PROBLEM TO WORK ON: Continue the piece from Honduras about children born with limitations, starting right after its last sentence.

From Honduras: God Speaks in Many Voices
Dear Mariangela,
I write to greet you and tell you how much I hope you'll continue your work with Ombre e Luci. You've taught me so much about handicapped people, about myself, and about how to be a good friend to them and to their parents. We keep following the group in Tocoa and growing the number of Faith and Light communities here in Honduras by God's grace. The challenge is finding young people willing to be friends to these young men and women. I'm sending you a reflection on our special friends here in Central America, written by my Jesuit brother Miguel Vasquez. Greetings to the community at S. Silvia. We are united in prayer and in the work of Faith and Light. Once again, thank you for the magazine. Keep going. May God bless you all in your work. Peace and goodness.
Fr. Roberto Grimaldi, Jesuit
God's Tenderness Toward Us
The birth of a child with limitations is received in a special way among indigenous peoples in the Americas.
The Ngobe-Buglé people of Panama hold deep spiritual traditions. To those of us living in a globalized world shaped by Western development and civilization, it can seem backward.

DATA BLOCK:
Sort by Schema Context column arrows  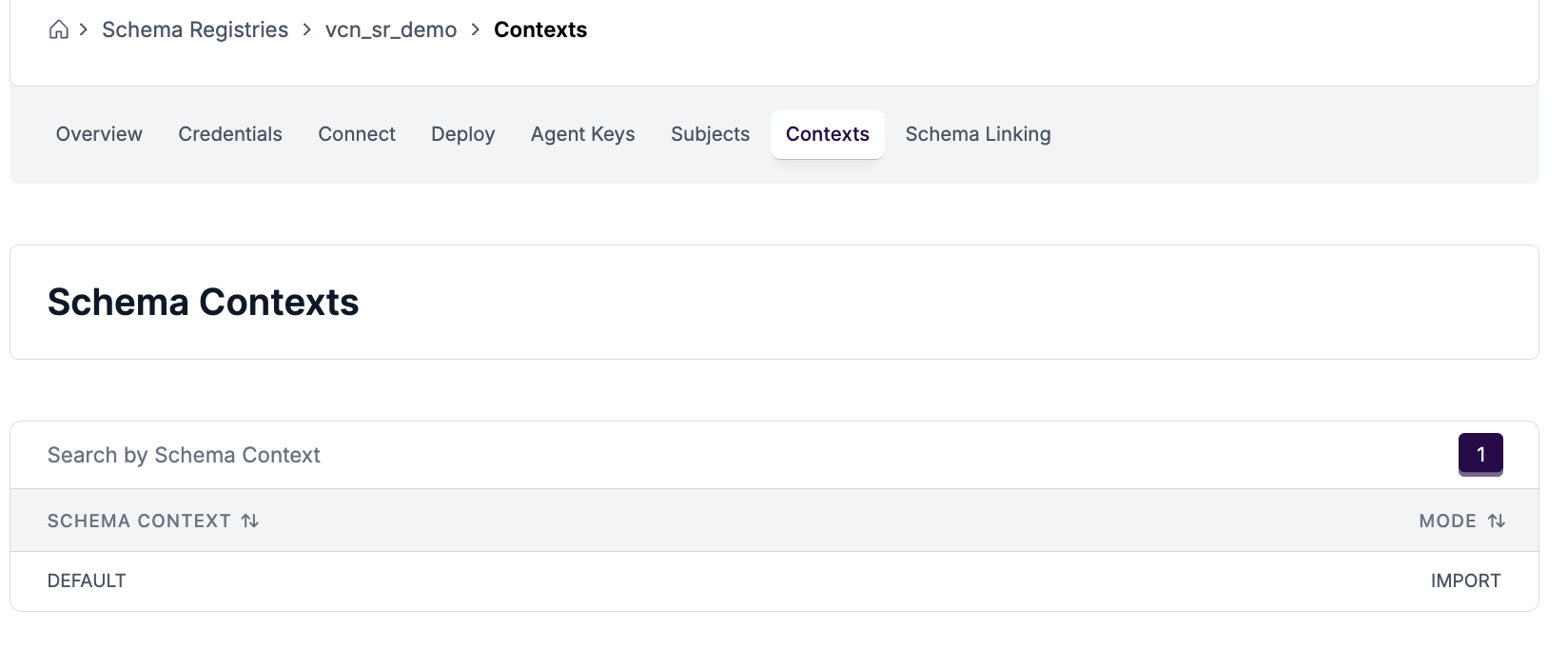(x=250, y=521)
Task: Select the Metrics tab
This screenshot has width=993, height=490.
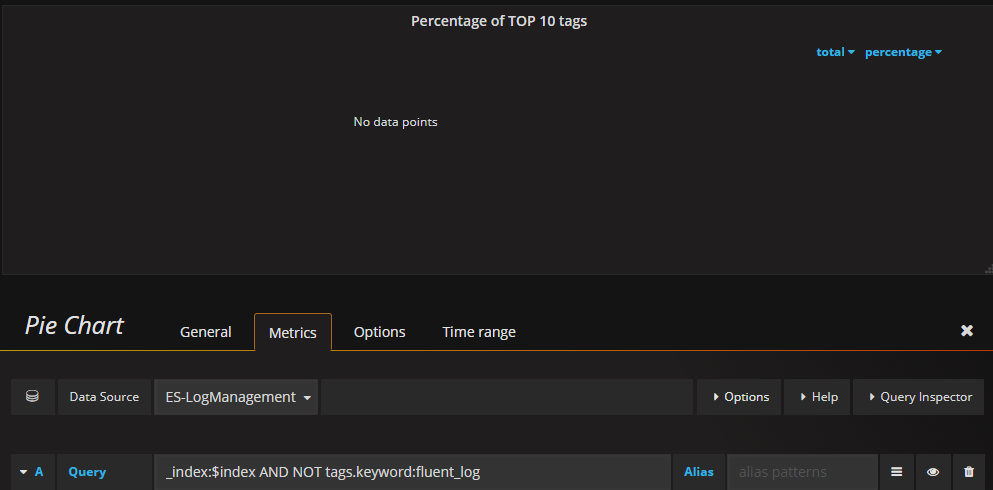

EXPECTED ANSWER:
They hold firm conviction that just as God spoke to the world through the Jewish people, God spoke at other times to the Ngobe-Buglé people. God sent them Prophets, Men and Women to guide and direct them. For this people, God revealed himself as Father and Mother. The prophet Mirono is their image of the prophet, like Moses the liberator in the Bible. But Mirono Kronomo is described as a man with deformities of body and face, resembling an animal or a bird.
When a child is born with deformations or limitations, the community sees it as a sign from God. In their tradition, such children are considered great messengers of God's tenderness. The neighbors gather, the community comes together, the elders assemble. Visits continue all day long, and at night a vigil is held. There is the ritual of drinking cacao, a sacred drink, the drink of the gods. If the child survives, it is seen as a divine sign. If the child dies, the question and reflection remain: what was God saying to us through this messenger who passed among us?
I knew a boy in the community of Cerro Otoe named Ildefonso Montezuma, known to everyone as Ponto. Handicapped, he could neither walk nor speak. But whenever I visited, he would stammer and make an effort to greet me, saying: "Hello, Miguel, how are you?"
I would answer: "I'm well, Ponto, very well. And you?"
He would reply: "Good. And your family?"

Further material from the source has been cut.